§ WHAT IS EXPECTED: Reproduce the entire listing word for word.

RECORDS FOR THE EXERCISE below:

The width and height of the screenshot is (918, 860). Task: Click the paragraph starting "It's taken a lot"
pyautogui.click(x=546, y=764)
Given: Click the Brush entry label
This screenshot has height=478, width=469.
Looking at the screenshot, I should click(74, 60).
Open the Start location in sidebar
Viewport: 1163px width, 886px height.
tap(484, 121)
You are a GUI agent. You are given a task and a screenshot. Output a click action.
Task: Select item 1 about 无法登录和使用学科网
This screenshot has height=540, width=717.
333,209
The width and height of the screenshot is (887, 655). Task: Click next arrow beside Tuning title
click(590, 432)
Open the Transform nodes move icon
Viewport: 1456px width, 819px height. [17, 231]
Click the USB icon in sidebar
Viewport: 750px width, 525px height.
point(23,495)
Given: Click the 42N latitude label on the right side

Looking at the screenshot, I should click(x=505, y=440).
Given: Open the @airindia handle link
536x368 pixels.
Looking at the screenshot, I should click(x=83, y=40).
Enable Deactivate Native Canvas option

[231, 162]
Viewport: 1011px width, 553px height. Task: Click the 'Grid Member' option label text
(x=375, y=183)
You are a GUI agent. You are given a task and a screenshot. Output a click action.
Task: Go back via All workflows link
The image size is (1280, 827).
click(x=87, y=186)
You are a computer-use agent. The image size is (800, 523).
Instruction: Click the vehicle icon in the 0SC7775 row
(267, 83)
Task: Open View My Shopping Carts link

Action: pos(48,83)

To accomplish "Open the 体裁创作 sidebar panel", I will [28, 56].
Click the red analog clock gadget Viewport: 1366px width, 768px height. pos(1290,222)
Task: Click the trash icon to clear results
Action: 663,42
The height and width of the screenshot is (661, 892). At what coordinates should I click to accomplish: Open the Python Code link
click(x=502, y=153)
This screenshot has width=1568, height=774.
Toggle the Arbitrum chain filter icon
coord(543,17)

End of RECORDS FOR THE EXERCISE.

§ RESPONSE TO THIS EXERCISE:
The width and height of the screenshot is (918, 860). Task: Click the paragraph starting "It's taken a lot"
pyautogui.click(x=546, y=764)
Given: Click the Brush entry label
This screenshot has height=478, width=469.
Looking at the screenshot, I should click(74, 60).
Open the Start location in sidebar
Viewport: 1163px width, 886px height.
tap(484, 121)
You are a GUI agent. You are given a task and a screenshot. Output a click action.
Task: Select item 1 about 无法登录和使用学科网
This screenshot has height=540, width=717.
333,209
The width and height of the screenshot is (887, 655). Task: Click next arrow beside Tuning title
click(590, 432)
Open the Transform nodes move icon
Viewport: 1456px width, 819px height. [17, 231]
Click the USB icon in sidebar
Viewport: 750px width, 525px height.
point(23,495)
Given: Click the 42N latitude label on the right side

Looking at the screenshot, I should click(x=505, y=440).
Given: Open the @airindia handle link
536x368 pixels.
Looking at the screenshot, I should click(x=83, y=40).
Enable Deactivate Native Canvas option

[231, 162]
Viewport: 1011px width, 553px height. Task: Click the 'Grid Member' option label text
(x=375, y=183)
You are a GUI agent. You are given a task and a screenshot. Output a click action.
Task: Go back via All workflows link
The image size is (1280, 827).
click(x=87, y=186)
You are a computer-use agent. The image size is (800, 523).
Instruction: Click the vehicle icon in the 0SC7775 row
(267, 83)
Task: Open View My Shopping Carts link

Action: pos(48,83)

To accomplish "Open the 体裁创作 sidebar panel", I will [28, 56].
Click the red analog clock gadget Viewport: 1366px width, 768px height. pos(1290,222)
Task: Click the trash icon to clear results
Action: 663,42
The height and width of the screenshot is (661, 892). At what coordinates should I click to accomplish: Open the Python Code link
click(x=502, y=153)
This screenshot has width=1568, height=774.
Toggle the Arbitrum chain filter icon
coord(543,17)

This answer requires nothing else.